The applause filled the theater as she took her bow and hurried to the wings on airy steps. He watched her go, content.
“Your daughter, yes?”
He had been distracted by the dance, more so than he would usually allow, and he had not noticed the gray-haired man standing at his side until he spoke.
“Yes,” he said.
“She dances with skill,” the gray-haired man said.
“Thank you, sir.”
“Perhaps we should speak outside?”
They stepped out into the granite chill of a Moscow autumn. Cars passed them by, their drivers invisible behind yellow headlights. An early rain caused their tires to hiss. Old leaves tumbled along empty sidewalks. The colonel followed the gray-haired man to the alley that ran behind the theater and lit his cigarette before lighting one of his own.
“The work is done?” the gray-haired man asked.
“We finished with the list earlier tonight,” he answered. “I expect you will find the results satisfactory.”
“We always have.” The gray-haired man coughed. “The Chairman himself would like to extend to you his thanks.”
He bowed, just slightly. “I am honored to serve the Party.”
“That is good to hear,” the gray-haired man said.
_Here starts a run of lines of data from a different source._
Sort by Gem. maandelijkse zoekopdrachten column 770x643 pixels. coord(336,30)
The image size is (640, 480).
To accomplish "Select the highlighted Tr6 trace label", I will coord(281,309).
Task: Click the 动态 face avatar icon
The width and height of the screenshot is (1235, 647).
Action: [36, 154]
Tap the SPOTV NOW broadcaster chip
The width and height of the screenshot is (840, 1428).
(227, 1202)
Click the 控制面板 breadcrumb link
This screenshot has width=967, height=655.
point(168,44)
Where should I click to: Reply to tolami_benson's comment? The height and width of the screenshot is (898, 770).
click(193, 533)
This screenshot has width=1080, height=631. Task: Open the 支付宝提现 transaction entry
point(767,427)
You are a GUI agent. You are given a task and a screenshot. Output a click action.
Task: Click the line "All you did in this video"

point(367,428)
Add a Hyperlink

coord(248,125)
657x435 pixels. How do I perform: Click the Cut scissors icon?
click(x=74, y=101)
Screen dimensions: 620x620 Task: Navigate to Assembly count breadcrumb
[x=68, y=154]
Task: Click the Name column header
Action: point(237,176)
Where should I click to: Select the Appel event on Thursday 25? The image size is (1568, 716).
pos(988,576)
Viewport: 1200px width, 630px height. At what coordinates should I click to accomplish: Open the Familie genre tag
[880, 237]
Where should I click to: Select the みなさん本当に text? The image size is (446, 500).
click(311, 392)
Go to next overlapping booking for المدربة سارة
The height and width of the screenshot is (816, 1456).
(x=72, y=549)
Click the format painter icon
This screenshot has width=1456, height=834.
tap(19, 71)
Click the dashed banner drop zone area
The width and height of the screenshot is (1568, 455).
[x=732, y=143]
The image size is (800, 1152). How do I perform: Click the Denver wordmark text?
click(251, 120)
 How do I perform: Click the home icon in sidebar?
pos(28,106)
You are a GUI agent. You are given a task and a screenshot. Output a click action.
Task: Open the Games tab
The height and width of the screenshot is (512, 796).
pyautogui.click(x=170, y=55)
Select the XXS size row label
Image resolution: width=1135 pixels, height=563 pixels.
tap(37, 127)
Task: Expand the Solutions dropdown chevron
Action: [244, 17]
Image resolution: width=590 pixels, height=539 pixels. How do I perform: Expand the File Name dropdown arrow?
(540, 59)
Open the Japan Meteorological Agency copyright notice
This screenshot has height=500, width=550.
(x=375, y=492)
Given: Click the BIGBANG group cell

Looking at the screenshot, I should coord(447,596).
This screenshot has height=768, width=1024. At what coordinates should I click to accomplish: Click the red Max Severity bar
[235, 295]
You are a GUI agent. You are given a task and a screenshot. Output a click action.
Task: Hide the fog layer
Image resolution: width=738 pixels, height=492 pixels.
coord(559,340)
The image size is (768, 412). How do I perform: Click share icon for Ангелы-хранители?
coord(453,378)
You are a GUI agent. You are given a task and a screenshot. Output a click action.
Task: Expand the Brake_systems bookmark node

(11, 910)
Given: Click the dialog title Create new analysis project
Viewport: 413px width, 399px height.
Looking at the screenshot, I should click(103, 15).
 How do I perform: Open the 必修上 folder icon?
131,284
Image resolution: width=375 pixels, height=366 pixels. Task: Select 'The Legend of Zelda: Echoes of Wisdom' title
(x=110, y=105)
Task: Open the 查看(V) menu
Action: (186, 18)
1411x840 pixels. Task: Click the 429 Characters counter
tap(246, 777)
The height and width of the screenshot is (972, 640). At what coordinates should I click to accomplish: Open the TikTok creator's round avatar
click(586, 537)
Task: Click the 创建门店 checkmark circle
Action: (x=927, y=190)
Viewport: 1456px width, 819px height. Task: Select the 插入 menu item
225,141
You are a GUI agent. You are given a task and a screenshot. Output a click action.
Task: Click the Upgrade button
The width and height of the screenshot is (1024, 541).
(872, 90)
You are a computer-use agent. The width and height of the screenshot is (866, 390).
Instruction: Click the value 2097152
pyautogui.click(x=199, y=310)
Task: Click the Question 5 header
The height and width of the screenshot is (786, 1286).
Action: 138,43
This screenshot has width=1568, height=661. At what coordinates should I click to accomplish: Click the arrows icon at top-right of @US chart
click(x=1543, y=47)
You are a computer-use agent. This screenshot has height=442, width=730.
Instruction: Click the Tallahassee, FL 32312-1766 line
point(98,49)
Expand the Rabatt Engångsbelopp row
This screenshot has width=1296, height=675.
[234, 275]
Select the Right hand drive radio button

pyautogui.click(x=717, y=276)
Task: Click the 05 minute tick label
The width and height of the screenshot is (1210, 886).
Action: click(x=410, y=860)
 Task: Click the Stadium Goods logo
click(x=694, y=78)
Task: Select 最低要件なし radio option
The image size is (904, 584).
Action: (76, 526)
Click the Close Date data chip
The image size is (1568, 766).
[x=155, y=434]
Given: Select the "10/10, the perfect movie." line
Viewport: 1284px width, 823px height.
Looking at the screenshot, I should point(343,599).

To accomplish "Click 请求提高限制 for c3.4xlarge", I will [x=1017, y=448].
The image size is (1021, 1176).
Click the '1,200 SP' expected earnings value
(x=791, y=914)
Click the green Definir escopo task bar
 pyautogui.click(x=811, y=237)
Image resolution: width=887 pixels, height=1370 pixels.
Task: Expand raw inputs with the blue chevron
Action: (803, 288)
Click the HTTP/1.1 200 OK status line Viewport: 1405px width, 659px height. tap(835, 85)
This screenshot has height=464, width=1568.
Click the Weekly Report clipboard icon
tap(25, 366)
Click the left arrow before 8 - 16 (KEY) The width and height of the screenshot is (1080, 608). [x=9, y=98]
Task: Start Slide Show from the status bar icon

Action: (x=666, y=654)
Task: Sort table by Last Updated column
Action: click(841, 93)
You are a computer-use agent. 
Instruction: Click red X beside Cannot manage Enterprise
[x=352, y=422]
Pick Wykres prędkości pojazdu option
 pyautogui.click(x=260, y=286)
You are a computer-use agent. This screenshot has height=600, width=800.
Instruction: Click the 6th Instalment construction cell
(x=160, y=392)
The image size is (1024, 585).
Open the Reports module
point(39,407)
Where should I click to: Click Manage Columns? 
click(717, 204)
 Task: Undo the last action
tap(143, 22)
Those were his words, but the colonel knew that more than this was being said: in the way he held his dirty-white cigarette, the way his small eyes glanced off into the night, the way his arthritic hands trembled.
“I remain at the behest of the Party,” he said. “And of the Chairman.”
“Yes,” the gray-haired man said, sucking on the cigarette like a man drowning. From his heavy woolen overcoat he produced an envelope and handed it across the stale alleyway air.
The colonel opened it and quickly read the terse documents it contained. “Berlin?”
The gray-haired man nodded, then crushed the half-spent cigarette under his shoe. “A filthy city full of ungrateful people,” he said with a shudder. “But an important city as well. We recently received word from a well-placed friend that our adversaries in the city have made a . . . significant discovery. It is imperative that they do not hinder our existing plans. Too much work has already been done. This must be contained.”
He tucked the envelope into his coat. Ahead, people had already begun to stream from the theater out into the streets. He took out his watch and checked the time. “You have my word,” he said. “I will see this done.”
“Yes,” the gray-haired man said. “We know that you will. That is why we are sending the Nightingale.”